Soon Grush found a similar brick two story in suburban Crafton on Duncan Road, southwest of Pittsburgh. A simple name without any romantic pretentions. He tried in vain to get a place on Pride until he discovered that their buildings had inferior complexes, and residents’ boasted superiority complexes. He avoided the numbered avenues and streets with names of trees. It did not matter how many exciting cool places are on Fifth or Elm because those names already gave him a very dull impression. He was happy the first month in his quiet one-bedroom, a welcome relief from a street in chaos and peril. Then his landlord sold the building, and he met the new owner, Mr. MacDuff, a veteran of a Scottish-Welsh wars Grush had never heard of. One morning, calling to check the heating, he eyed Grush’s messy bedroom and made vague threats about the sloppy walls, floors and garbage. Well, I won’t rest easy with him snooping around, he thought. Oh hell—I’ll get a maid and look neat.

After placing a few ads on Craig’s List, a short older woman called and appeared at the door to soap up the place. Every Wednesday morning, he heard her scrubbing away with speedy energy, grumbling and cursing as she tried rubbing out stains on the floor. “Out, damn spot, out”, she muttered. “Hey, leave the damning to me!” he answered. His place turned shiny clean, carpeting and walls looked like new, the spider webs and dust gone, but she went on screaming and cursing between her teeth. “Damn filth”, she scowled in the bathroom. Back from his errands, one day he found the kitchen and bath deep in water with faucets on, and empty bottles of Ajax and Mr. Clean strewn about. Touched with guilt, he told her that she wasn’t needed anymore. A month later he saw several phone calls on his landline bill to Birnham Woods, Scotland, so he slid it under a pile of mail from a nudist park in the South Pole.

Later in the year, trying to save money, he moved to Stratford Avenue, miles from the rubble of Juliet and Crafton. Ignorant of its allusion, he went for the air-conditioned luxury studios in Stratford Avon Apartments. Trying to be just himself, he fell for a little sweetie, the daughter of a witty old pol, and this wasn’t Ophelia either. But then he saw his father’s ghost again, whispering that he was abducting her to a motel in Slippery Rock.

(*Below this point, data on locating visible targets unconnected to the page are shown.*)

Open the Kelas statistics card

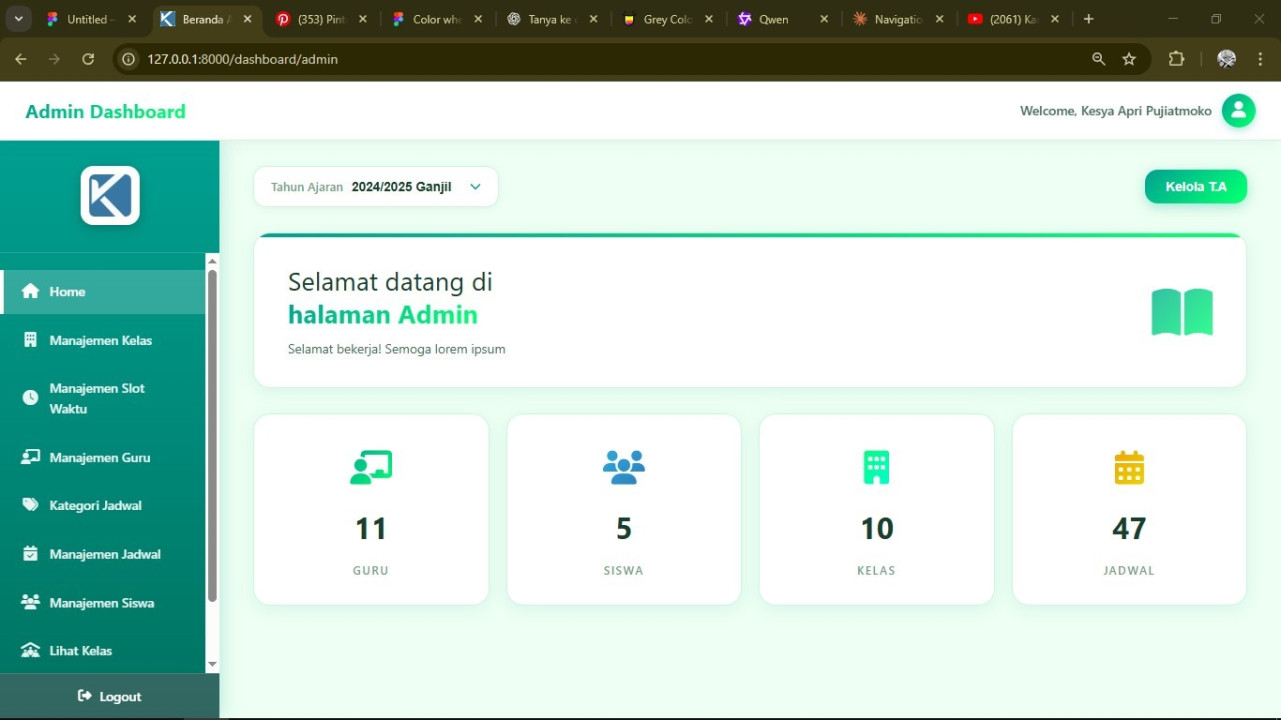876,509
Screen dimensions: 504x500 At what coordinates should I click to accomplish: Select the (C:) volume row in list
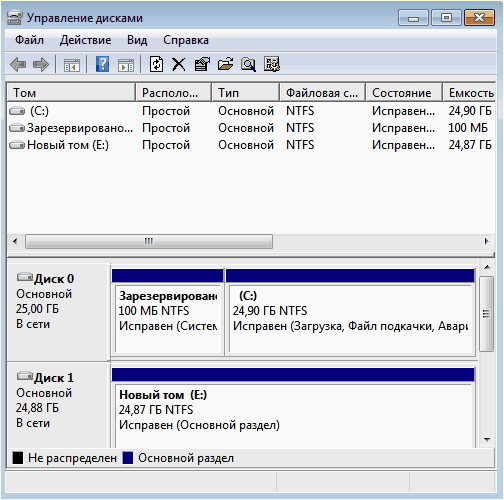pyautogui.click(x=251, y=111)
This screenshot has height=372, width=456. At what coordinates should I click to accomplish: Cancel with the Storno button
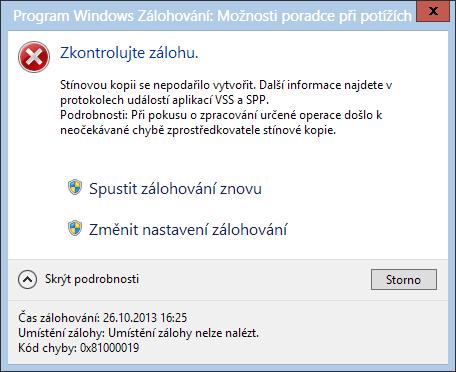pos(404,280)
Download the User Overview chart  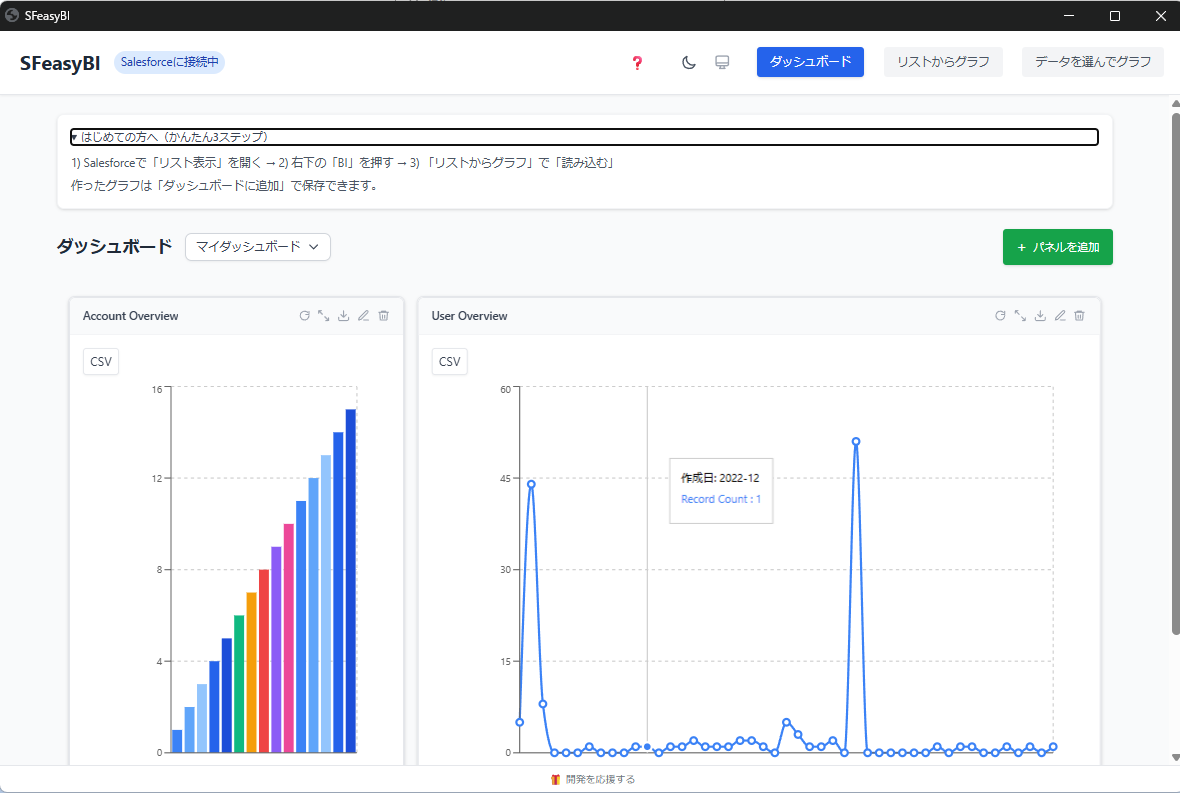coord(1040,315)
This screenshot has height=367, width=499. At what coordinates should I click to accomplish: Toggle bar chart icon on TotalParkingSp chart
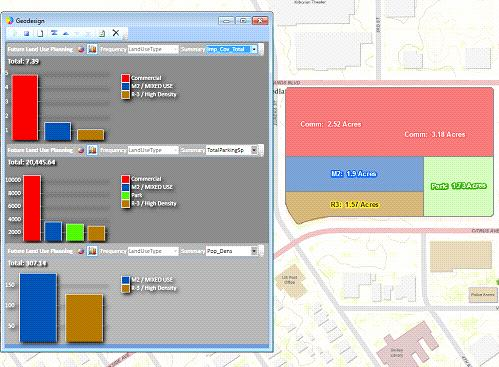point(92,150)
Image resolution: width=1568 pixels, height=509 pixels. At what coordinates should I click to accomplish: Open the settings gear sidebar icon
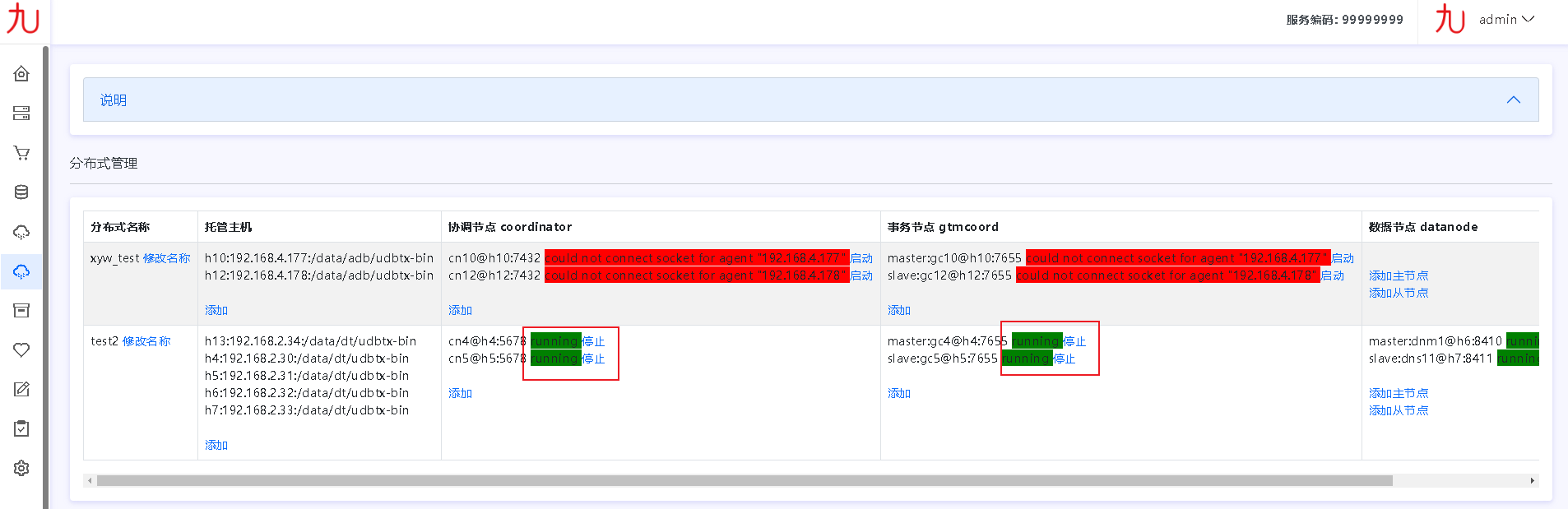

Well, he didn’t believe it! Was he going mad or what? He’d go anywhere that did not involve the Bard. Staring in the mirror, he began questioning his very identity. “Is this a Grush I see before me, his hand toward my hand? For someone who got a D in English Lit, this is ridiculous!”

In Verona, the boys finally left the park, and it was then he realized that life had become a haunting joke. A crazy riddle, an ironic cul-de-sac. To be Jack Grush or not…is that the question? Suddenly, a girl in long brown hair began walking slowly toward him. He gazed at this lovely vision. God, she reminded him of another time and place. “Who are you?” he asked, as she stood a few feet away. “Julie. I live here in Verona across the tracks. Excuse me, but do you happen to have an aspirin or Tylenol?” She asked in a raspy nasal voice. He looked amazed, backing away, surprised. “No, no. Don’t tempt a desperate man”.

Grush wanted her in a way, but felt very afraid and aghast. Then faster than he thought possible, he dashed out of the park and ran down Main Street away from Verona, far from the streets of allusions. He decided to buy a condo on Fifth Avenue.

The whole story is a joke and the street names are real
, except Ingruml and Duncan.. I lived in Pittsburgh long ago so I know the area from experience.